PSD apresenta propostas para minimizar “efeitos negativos” e “corrigir erros”

Bancada social-democrata quer limitar cativações orçamentais. Número de propostas de alteração quase duplicou face ao ano passado.

Propostas do PSD foram apresentadas por Maria Luís Albuquerque e António Leitão Amaro
Foto
Propostas do PSD foram apresentadas por Maria Luís Albuquerque e António Leitão Amaro Nuno Ferreira Santos

Em três Orçamentos de Estado da “geringonça”, o PSD passou de zero propostas de alteração para 45 e agora para 75. Servem para “mitigar efeitos negativos” e para “corrigir erros clamorosos” do documento do Governo, justificou a vice-presidente do partido Maria Luís Albuquerque, numa conferência de imprensa, no Parlamento, em que reafirmou a visão muito crítica da proposta de OE do Governo. A evolução do número de propostas está relacionada com a falta de “capacidade” do executivo para fazer reformas, acrescentou António Leitão Amaro, vice-presidente da bancada.

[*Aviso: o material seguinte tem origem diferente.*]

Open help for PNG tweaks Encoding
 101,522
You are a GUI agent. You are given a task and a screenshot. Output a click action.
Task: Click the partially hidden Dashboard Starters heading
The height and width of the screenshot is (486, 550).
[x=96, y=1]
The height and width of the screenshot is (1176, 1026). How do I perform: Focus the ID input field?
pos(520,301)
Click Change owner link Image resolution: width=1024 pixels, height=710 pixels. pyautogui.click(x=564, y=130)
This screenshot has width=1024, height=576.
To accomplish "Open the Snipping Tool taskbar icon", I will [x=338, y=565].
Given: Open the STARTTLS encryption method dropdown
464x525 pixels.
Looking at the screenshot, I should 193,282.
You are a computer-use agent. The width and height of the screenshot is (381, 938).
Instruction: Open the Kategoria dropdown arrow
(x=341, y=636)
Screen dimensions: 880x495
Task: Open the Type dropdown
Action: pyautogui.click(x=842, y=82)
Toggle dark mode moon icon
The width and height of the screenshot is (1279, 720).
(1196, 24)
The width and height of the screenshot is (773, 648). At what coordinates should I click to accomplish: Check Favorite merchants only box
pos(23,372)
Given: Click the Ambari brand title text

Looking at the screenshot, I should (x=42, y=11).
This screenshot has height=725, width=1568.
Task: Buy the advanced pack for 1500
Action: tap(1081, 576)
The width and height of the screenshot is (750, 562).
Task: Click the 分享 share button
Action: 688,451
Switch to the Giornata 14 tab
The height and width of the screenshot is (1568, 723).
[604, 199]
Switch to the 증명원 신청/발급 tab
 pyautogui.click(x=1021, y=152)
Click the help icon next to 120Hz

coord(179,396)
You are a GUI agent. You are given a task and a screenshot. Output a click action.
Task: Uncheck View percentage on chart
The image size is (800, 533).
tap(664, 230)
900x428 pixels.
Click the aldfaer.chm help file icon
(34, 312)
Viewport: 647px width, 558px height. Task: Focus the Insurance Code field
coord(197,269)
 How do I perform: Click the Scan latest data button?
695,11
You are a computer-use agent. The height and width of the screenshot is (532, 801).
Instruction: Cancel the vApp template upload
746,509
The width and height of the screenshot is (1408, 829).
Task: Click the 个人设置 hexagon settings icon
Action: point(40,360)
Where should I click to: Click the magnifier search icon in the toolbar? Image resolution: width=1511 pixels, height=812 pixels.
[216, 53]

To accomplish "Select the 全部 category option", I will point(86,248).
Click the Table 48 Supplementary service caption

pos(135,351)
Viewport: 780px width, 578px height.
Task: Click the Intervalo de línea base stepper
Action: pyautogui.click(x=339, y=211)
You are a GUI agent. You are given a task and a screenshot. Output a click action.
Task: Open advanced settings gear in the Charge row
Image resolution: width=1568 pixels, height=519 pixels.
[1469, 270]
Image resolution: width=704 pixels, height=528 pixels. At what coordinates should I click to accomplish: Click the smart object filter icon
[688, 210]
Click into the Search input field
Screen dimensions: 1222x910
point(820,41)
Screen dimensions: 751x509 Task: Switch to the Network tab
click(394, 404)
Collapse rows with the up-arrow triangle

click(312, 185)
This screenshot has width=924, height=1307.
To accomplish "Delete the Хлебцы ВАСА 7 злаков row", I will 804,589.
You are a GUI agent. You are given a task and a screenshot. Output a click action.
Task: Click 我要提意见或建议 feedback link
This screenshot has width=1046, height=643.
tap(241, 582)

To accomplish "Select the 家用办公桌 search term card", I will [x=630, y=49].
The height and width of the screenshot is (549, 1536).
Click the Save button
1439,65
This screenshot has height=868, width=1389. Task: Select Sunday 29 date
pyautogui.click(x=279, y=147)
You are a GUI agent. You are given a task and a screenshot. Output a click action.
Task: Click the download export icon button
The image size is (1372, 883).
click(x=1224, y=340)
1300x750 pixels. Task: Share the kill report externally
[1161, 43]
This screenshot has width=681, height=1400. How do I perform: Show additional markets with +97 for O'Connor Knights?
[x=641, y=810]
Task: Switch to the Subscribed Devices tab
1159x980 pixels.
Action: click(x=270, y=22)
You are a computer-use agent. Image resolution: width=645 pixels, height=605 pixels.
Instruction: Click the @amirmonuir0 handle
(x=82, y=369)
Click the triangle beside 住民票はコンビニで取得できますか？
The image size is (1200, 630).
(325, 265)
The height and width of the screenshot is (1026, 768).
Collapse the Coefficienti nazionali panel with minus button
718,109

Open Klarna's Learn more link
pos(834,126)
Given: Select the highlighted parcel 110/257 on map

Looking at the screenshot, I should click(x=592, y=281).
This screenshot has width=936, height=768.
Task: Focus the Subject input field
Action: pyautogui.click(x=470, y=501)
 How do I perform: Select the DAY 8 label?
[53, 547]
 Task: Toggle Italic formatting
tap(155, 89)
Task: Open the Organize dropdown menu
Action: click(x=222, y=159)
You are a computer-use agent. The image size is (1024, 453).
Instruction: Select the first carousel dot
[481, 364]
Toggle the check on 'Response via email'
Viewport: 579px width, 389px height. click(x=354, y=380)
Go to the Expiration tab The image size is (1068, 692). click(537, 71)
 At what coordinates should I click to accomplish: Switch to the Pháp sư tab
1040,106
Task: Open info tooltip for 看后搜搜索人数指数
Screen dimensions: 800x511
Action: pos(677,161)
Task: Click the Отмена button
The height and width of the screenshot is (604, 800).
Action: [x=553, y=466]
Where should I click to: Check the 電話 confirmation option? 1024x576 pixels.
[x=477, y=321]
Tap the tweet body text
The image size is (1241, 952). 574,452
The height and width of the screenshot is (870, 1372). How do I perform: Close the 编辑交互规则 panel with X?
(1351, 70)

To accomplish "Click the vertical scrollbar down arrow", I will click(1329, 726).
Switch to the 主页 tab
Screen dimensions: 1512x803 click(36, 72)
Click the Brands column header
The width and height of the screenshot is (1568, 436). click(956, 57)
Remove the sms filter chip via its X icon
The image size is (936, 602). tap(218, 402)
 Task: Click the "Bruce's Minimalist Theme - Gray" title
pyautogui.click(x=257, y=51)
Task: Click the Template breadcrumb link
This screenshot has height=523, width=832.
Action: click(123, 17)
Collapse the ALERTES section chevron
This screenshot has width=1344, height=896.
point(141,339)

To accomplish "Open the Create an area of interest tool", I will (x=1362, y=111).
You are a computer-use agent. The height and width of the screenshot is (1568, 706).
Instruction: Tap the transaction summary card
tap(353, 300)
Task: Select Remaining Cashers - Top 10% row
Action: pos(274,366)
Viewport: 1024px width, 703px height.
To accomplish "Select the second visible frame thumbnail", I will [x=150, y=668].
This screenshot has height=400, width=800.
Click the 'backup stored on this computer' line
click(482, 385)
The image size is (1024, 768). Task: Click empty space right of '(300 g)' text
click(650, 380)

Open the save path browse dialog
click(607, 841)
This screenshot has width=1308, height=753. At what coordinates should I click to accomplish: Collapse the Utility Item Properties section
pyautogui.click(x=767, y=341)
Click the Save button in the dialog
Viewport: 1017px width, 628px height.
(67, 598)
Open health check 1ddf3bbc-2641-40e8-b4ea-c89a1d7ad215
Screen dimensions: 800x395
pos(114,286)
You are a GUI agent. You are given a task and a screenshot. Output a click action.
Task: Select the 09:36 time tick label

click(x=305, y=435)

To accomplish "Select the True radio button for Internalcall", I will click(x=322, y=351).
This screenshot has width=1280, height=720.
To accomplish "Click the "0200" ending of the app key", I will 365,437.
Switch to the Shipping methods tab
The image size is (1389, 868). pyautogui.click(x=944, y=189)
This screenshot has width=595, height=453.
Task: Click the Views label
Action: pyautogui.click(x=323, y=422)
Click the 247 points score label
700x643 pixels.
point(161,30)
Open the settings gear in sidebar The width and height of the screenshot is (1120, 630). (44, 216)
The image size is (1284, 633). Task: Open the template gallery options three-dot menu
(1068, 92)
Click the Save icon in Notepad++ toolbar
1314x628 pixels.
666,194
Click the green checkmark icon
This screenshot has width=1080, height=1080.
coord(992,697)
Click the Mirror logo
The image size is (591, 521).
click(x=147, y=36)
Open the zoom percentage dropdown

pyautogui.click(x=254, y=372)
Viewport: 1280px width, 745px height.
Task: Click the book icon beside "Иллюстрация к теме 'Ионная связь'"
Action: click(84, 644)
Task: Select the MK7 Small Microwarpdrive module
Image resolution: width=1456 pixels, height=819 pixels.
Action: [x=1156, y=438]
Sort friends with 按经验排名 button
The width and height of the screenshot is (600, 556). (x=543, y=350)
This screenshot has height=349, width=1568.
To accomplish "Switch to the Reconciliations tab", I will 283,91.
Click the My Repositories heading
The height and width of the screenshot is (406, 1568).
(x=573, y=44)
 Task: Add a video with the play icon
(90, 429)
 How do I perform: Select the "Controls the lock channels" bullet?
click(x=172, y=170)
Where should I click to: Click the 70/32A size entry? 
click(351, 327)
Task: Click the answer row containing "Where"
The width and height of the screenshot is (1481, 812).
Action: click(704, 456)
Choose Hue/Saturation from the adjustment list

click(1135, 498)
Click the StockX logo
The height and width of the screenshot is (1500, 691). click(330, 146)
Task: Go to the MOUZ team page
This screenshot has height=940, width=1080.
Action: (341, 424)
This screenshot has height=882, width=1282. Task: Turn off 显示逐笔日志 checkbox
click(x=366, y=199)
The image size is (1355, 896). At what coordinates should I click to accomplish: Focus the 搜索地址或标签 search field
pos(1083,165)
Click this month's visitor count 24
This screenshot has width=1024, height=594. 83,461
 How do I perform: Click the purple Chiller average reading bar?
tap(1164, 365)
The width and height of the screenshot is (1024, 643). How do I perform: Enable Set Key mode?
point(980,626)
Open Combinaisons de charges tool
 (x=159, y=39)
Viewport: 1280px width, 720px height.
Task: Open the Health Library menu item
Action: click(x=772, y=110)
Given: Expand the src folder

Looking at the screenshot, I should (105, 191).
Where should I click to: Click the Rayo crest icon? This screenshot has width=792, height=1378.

Antes de serem divulgadas em conferência de imprensa, a direcção da bancada apresentou as propostas de alteração aos deputados, numa reunião à porta fechada. Foi rápida e sem sobressaltos ao que o PÚBLICO apurou.  

No pacote das 75 propostas, há oito que servem para “corrigir erros clamorosos” do OE 2018, como as cativações não só na sua transparência, como no seu limite. O PSD quer impor uma “norma travão” para limitar o montante total das cativações iniciais em 1,5% de despesa efectivamente orçamentada. Nas palavras de António Leitão Amaro, que acompanhou a ex-ministra das Finanças na conferência de imprensa, as cativações “passaram a ser um instrumento de política orçamental”.

No passado fim-de-semana, Pedro Santana Lopes, candidato à liderança do PSD, elogiou o ministro das Finanças, Mário Centeno, pelas “poupanças” e “cativações” que faz. Questionada, Maria Luís Albuquerque não quis comentar essas declarações – até por não ter conhecimento detalhado sobre elas –, mas considerou que “a questão das finanças não pode ser vista apenas pelos resultados alcançados, mas pelas escolhas”. A ex-ministra das Finanças já tinha reafirmado aos jornalistas: “É um mau orçamento, faz opções políticas erradas e não aproveita circunstâncias mais favoráveis nesta fase.”

Outro dos “erros” do OE 2018 é o timing do pagamento do aumento das pensões previsto para Agosto do próximo ano e a “discriminação” dos reformados com pensões mínimas. António Leitão Amaro considerou a medida “eleitoralista”, por vir a ter efeito num “período pré-eleitoral”, tendo em contas as eleições previstas para 2019. Um terceiro “erro” está relacionado com a despesa dos gabinetes dos membros do Governo. O PSD propõe uma redução de 12 milhões de euros, ficando ao nível do período entre 2011 e 2015, uma “poupança” que permitiria compensar outras medidas propostas pelo partido. Foi ainda incluído no pacote a eliminação da proposta do fim do regime simplificado que o PSD considera um “ataque” aos trabalhadores independentes.

Na área fiscal, os sociais-democratas retomam a proposta de descida gradual do IRC, o fim do chamado “imposto Mortágua”, o adicional ao IMI, e a descida da taxa liberatória sobre a poupança. E sugerem que o Governo crie um novo produto de poupança. Quanto à Educação, o PSD está contra a eliminação dos vales de educação (neste ponto converge com o CDS, embora os centristas defendam uma redefinição da medida) e quer reforçar os limites para as deduções de despesa para as famílias com mais de dois filhos. Na política para a juventude, os sociais-democratas acolheram duas propostas da JSD sobre o aumento de dotação orçamental para o programa Porta 65 (em mais três milhões de euros) e a majoração de despesas em IRS com arrendamento.

Na área da coesão territorial, o PSD incluiu medidas de apoio aos pequenos agricultores afectados pelos incêndios e chamou a atenção para o risco de o Governo poder “retirar verbas para promover o interior e desviá-las para financiar projectos como o metro de Lisboa ou do Porto”. Questionado sobre o impacto orçamental das medidas propostas, António Leitão Amaro não avançou com números, mas assegurou que “são escolhas que estão avaliadas, que são prudentes no seu ritmo” e que “não põem em causa as metas de consolidação orçamental”.